Inseparable. That is precisely the relationship the words “love” and “kindness” have to one another. Kindness is love and love shows itself in kindness. That’s where my boasting about how I love ends. So often it’s easy to think that I’m showing love to those around me, but the way I’m conveying that love isn’t kind. Heck, it’s not even nice! Without kindness, how can we show love? I’m not referring to the push-over, yuppie kind of blind ambivalence, but deeply caring kindness.

Almost doesn’t count. This isn’t horseshoes or hand grenades, so either we’re being kind or we’re not. More plainly, we’re loving or we’re not here. Friend, I’m afraid that if you’re anything like me, then we’re not loving as much as we convince ourselves we are. It’s not that we’re not capable, but because kindness is difficult. Genuine kindness cannot be manufactured like a smile or a particular inflection of the voice. Kindness wells up from the lifespring within our hearts. Kindness isn’t from us.

It’s time to repent. If the last sentence didn’t turn you back, then I’m genuinely glad and excited for you. Perhaps now is the time to see that we have not loved as well as we thought and hoped. Maybe you’re ready for today to be the day to repent, turn, from the fallen picture we have of love and submit ourselves to a fuller picture of love complete with kindness. Maybe it’s time not only to want to love deep within, but also to show that love. What do we have to lose?
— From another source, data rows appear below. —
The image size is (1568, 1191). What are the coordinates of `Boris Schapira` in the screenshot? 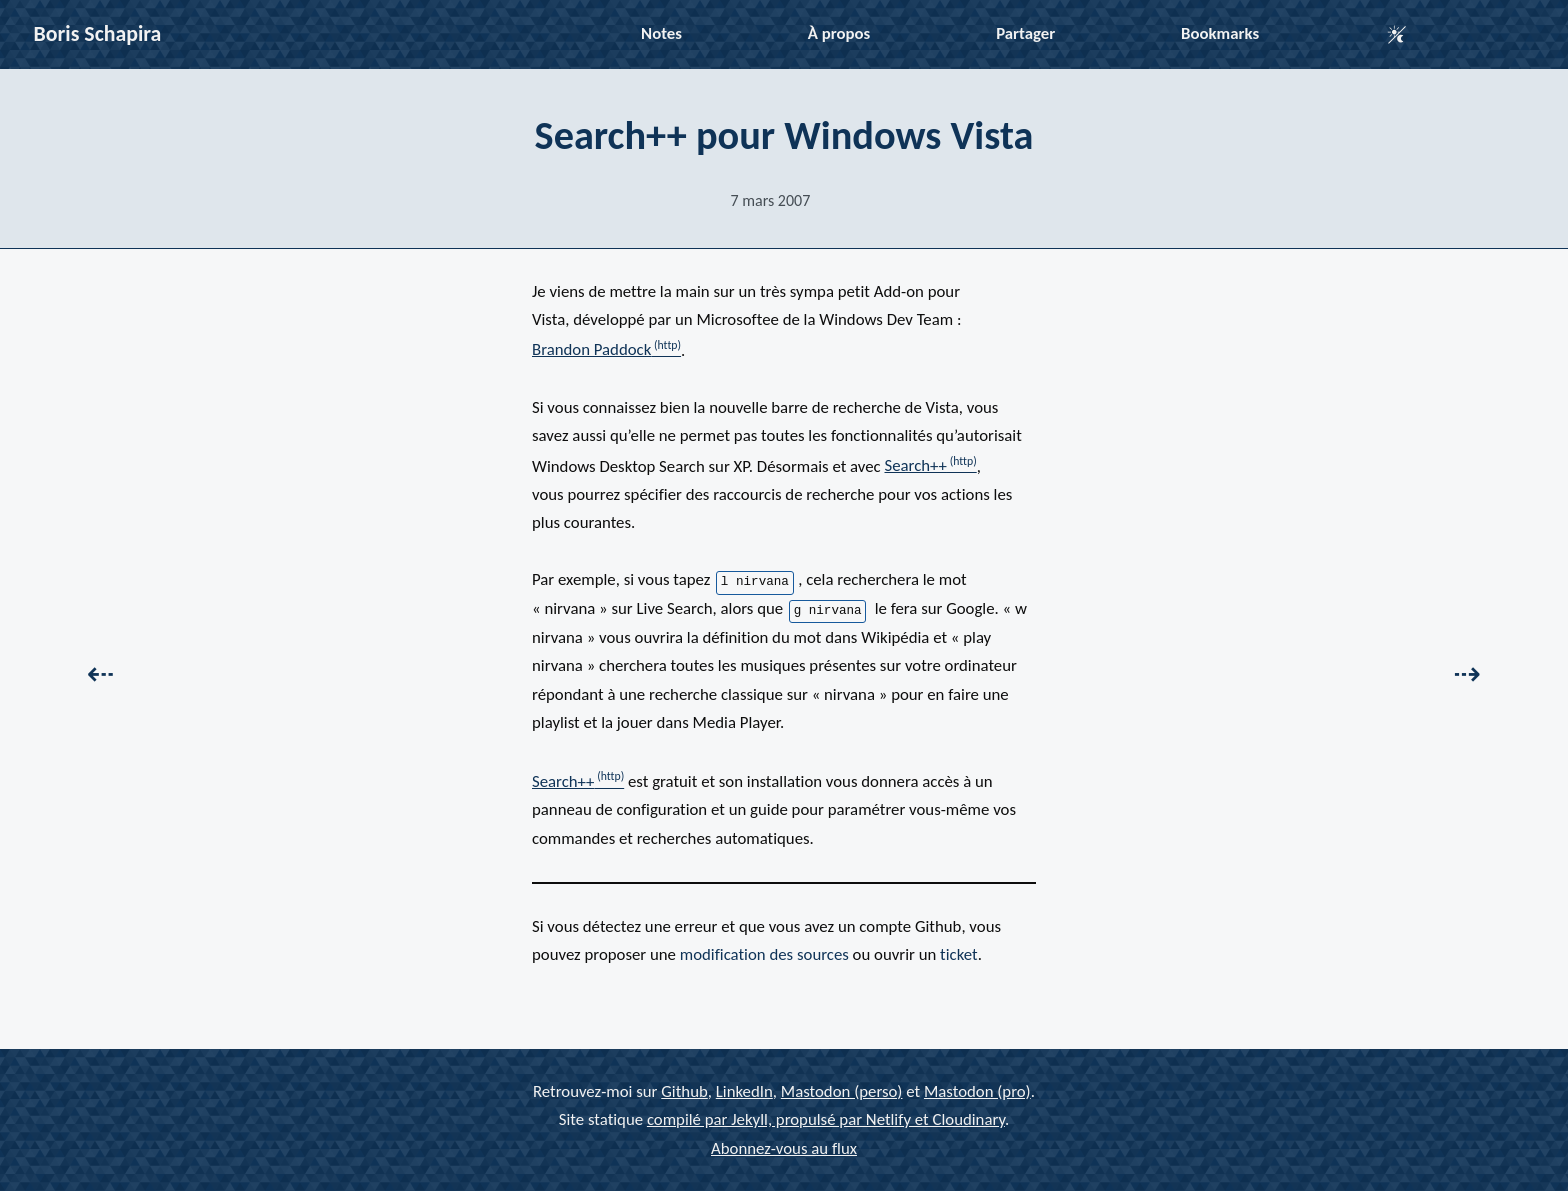 It's located at (98, 33).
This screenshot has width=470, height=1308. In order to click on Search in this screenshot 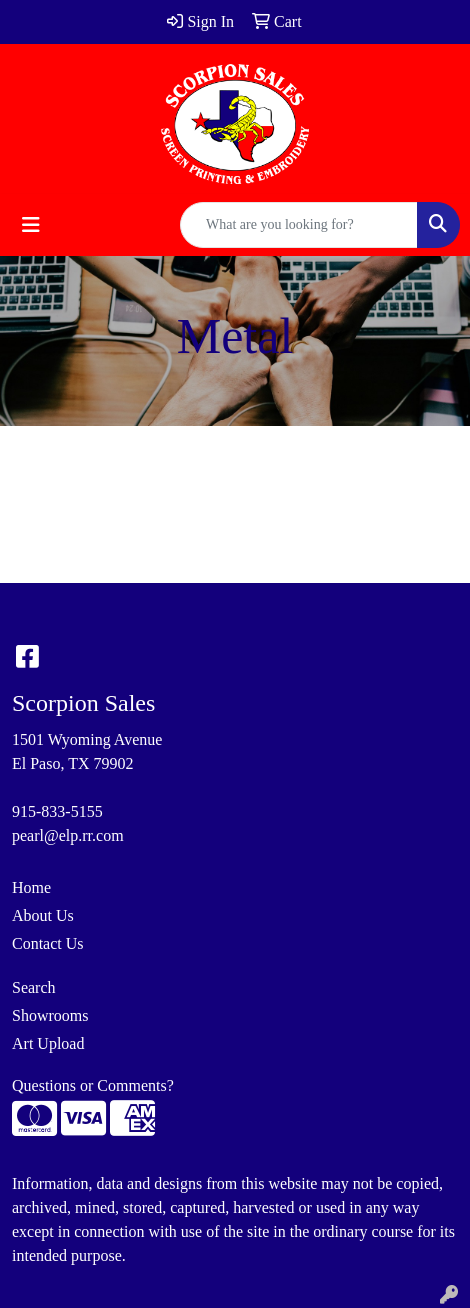, I will do `click(34, 987)`.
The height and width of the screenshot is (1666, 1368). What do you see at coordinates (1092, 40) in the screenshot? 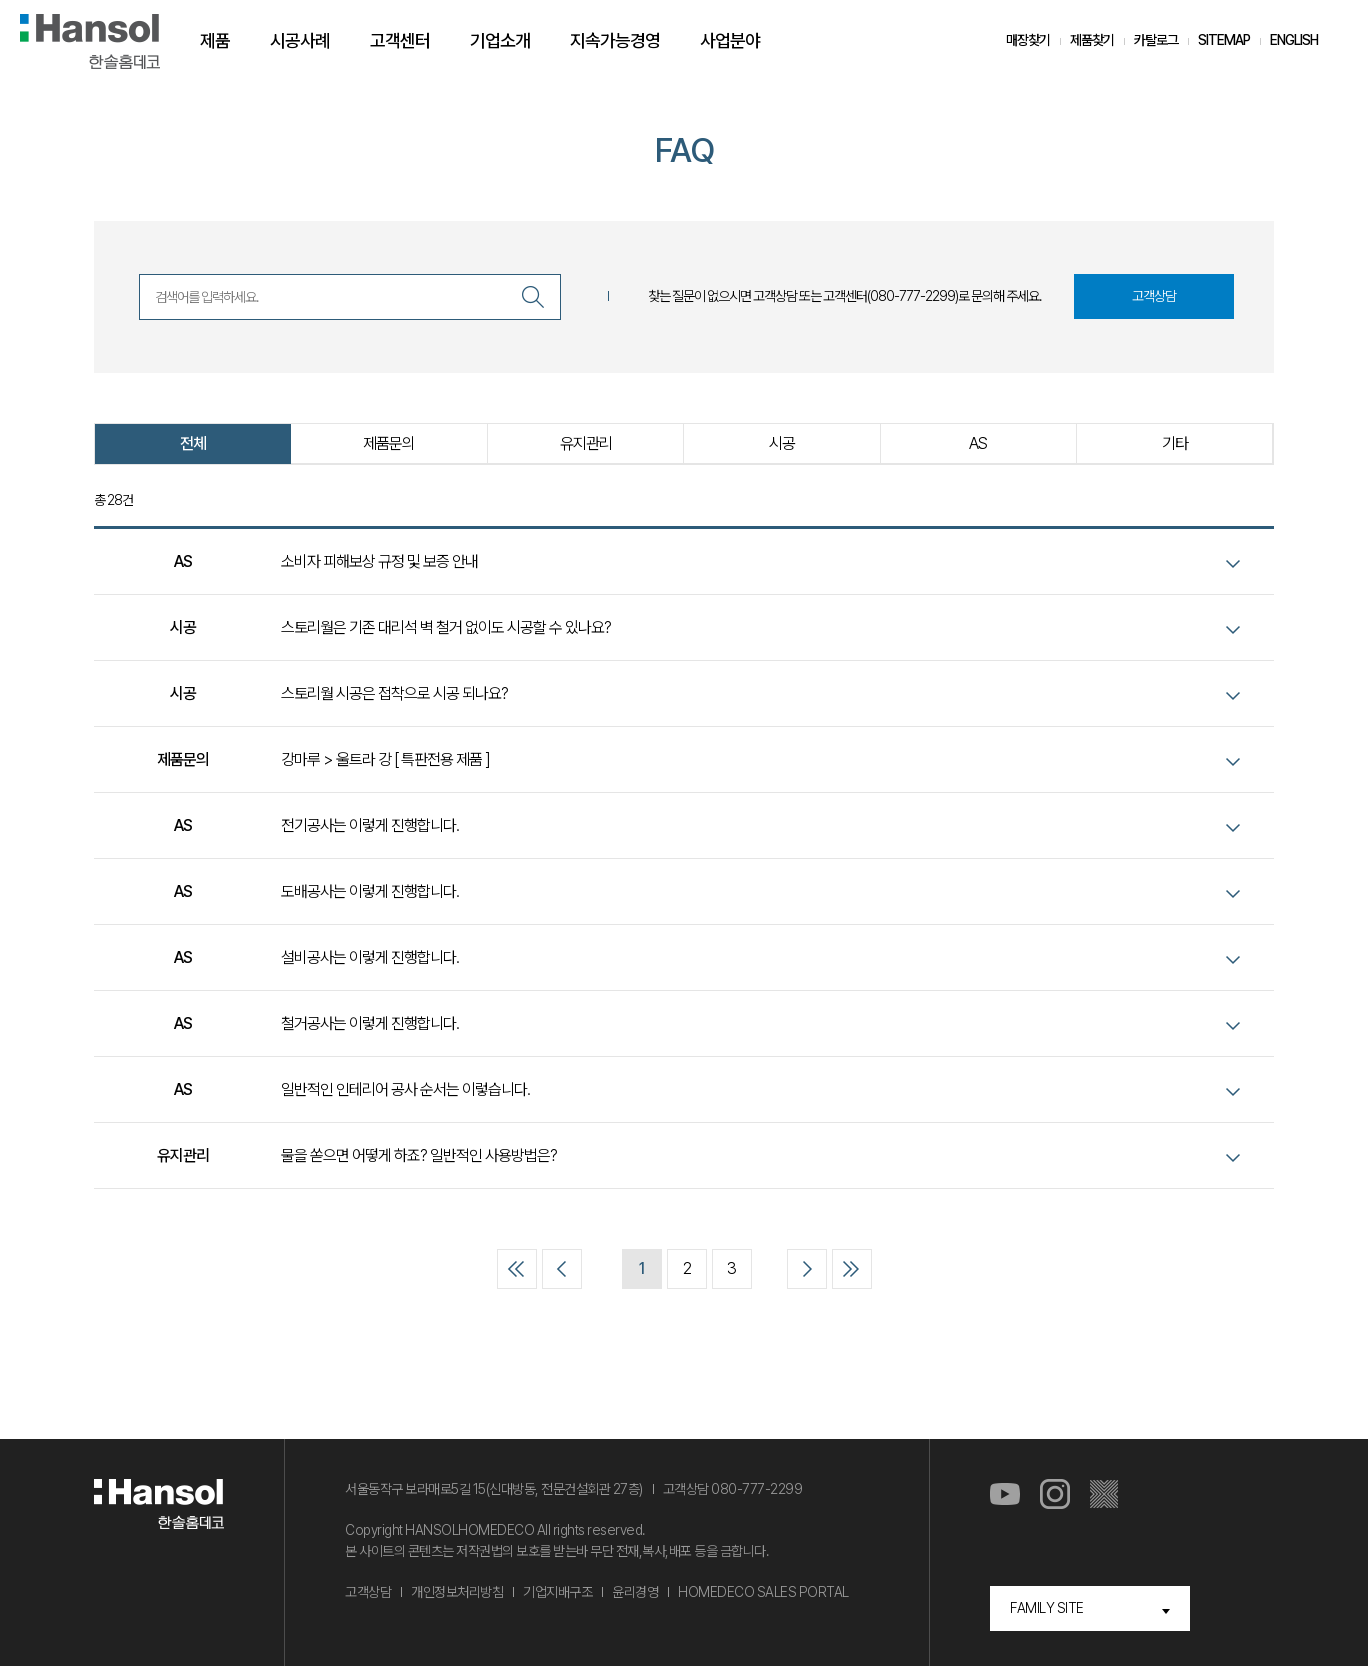
I see `제품찾기` at bounding box center [1092, 40].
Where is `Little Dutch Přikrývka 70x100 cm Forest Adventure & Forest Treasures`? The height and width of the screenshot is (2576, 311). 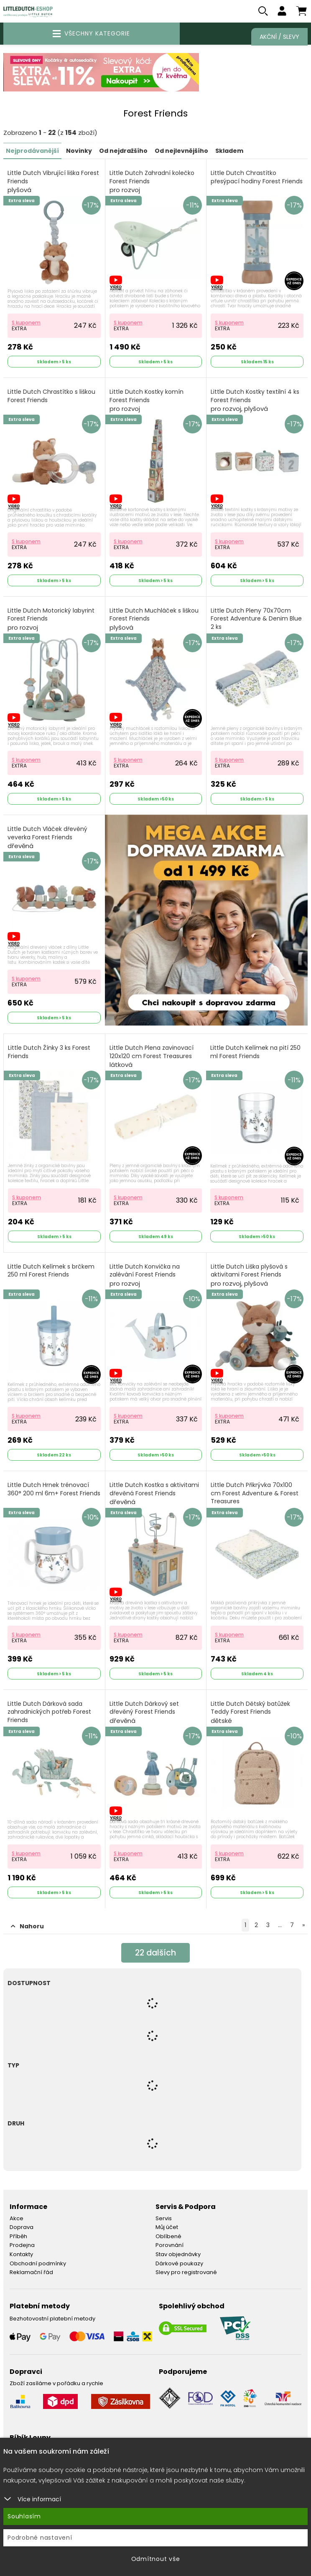 Little Dutch Přikrývka 70x100 cm Forest Adventure & Forest Treasures is located at coordinates (254, 1498).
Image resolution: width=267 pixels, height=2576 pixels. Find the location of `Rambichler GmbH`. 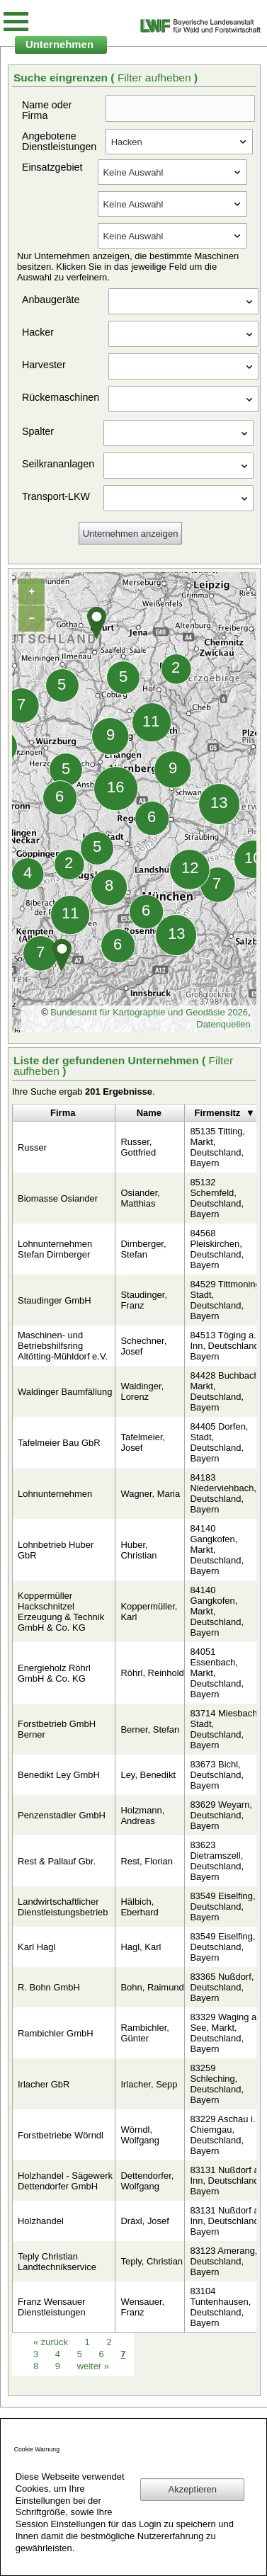

Rambichler GmbH is located at coordinates (55, 2033).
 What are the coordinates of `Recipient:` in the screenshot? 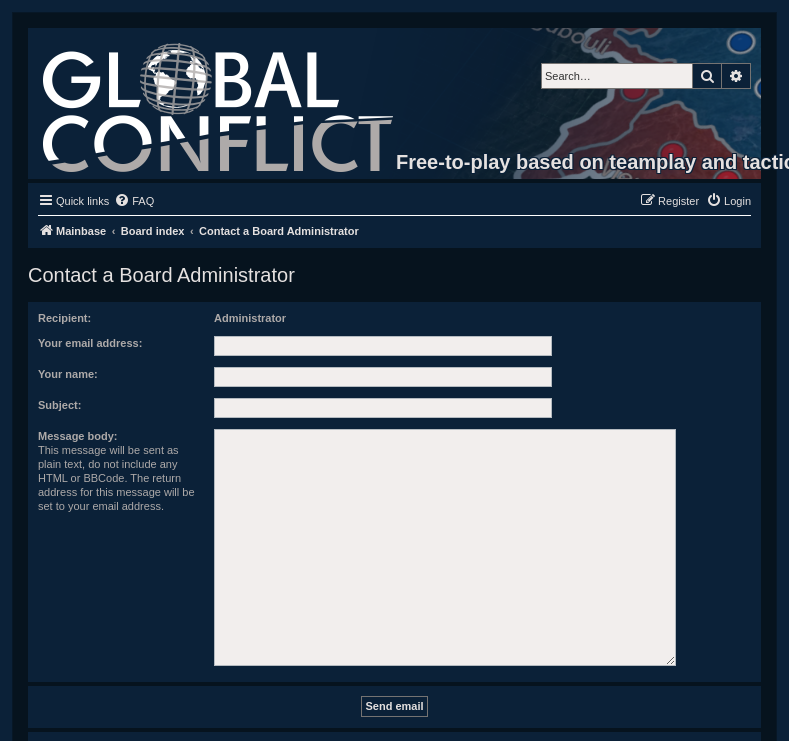 It's located at (64, 318).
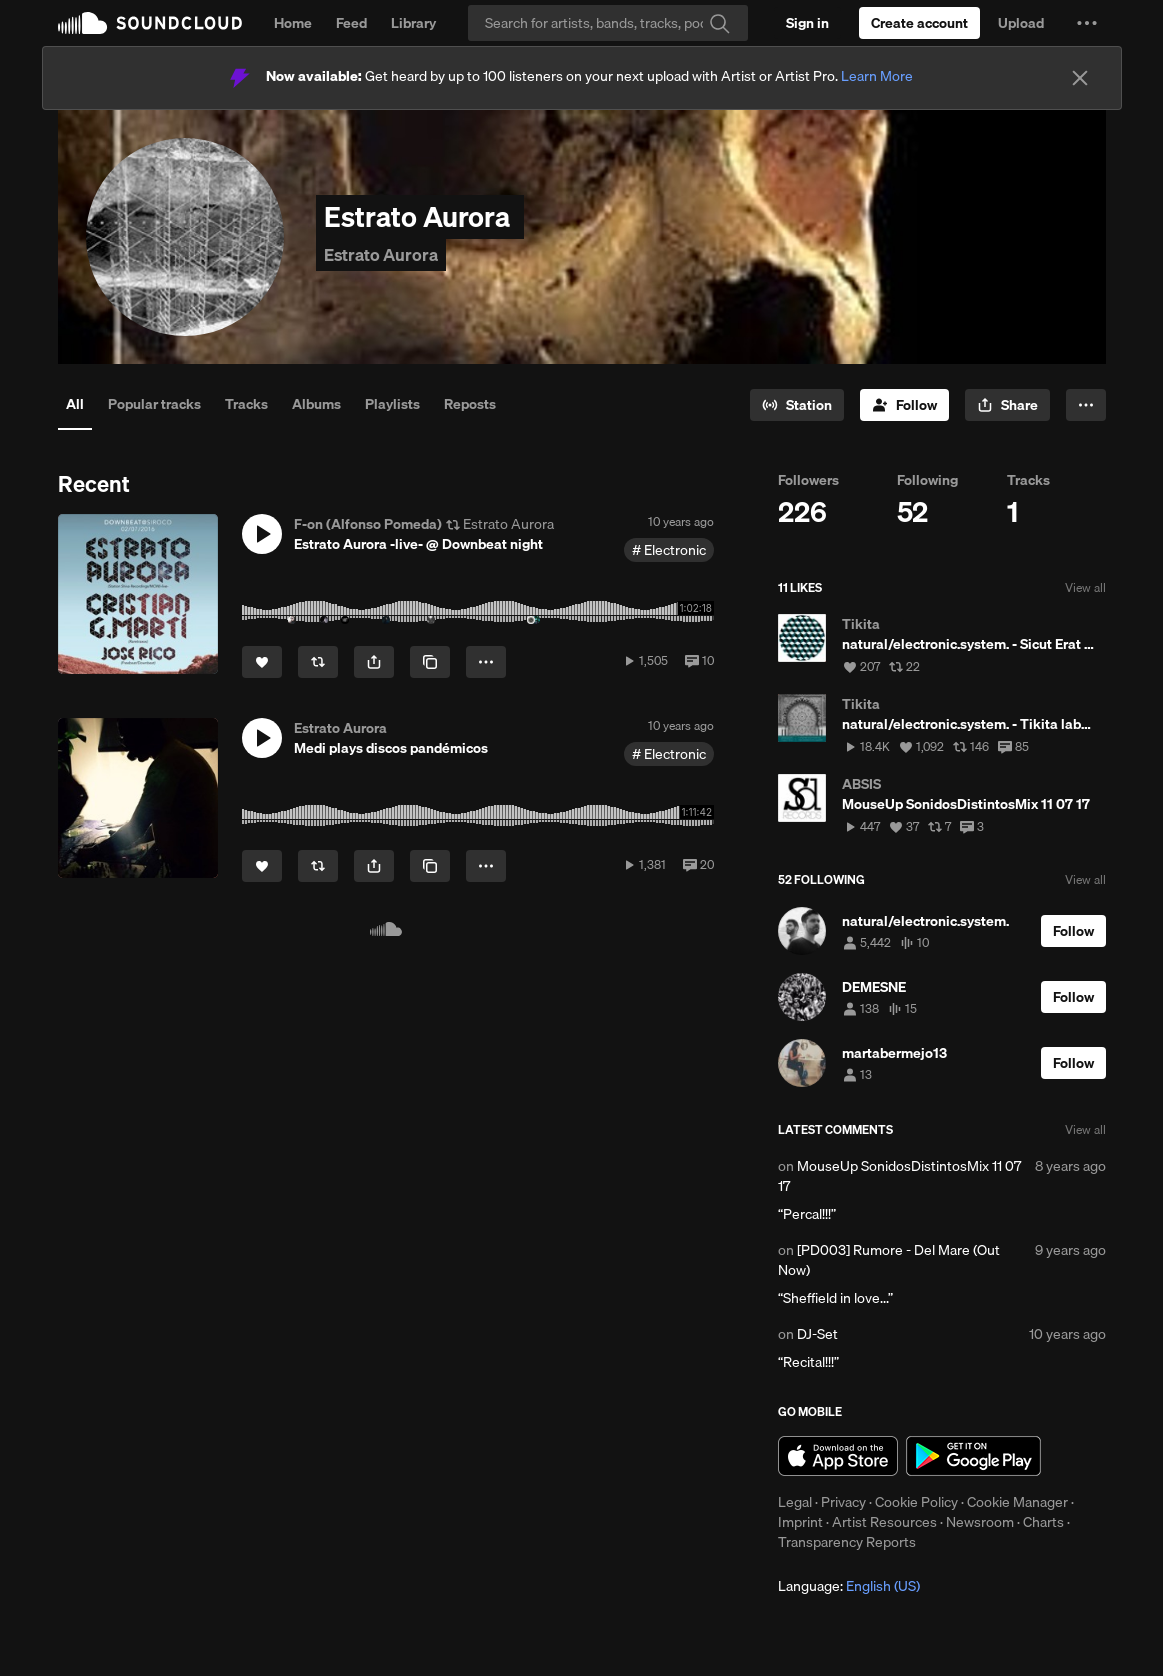 This screenshot has width=1163, height=1676. I want to click on DJ-Set, so click(817, 1334).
This isn’t complicated, friends. It’s tough, I know, but only because we’re trying too hard. We have to remember that God is love and love is from God (I John 4:7). Therefore, kindness as an attribute of love must come from God and only God. All there is left for us to do is desire it and ask for it. This gets back to Monday’s post, but we’ll find when we do desire it, we experience a beautiful symphony of wills as for a brief time our souls sing in tune with the angels. Either we are kind in our love or we’re not, but it must be both loving and kind. Let’s not perpetuate the lie any longer and submit at last to this beautiful love. Let us be swept away in the Heavenly and experience Him just a little more. We have nothing to lose. Come on, our world needs a love that is kind.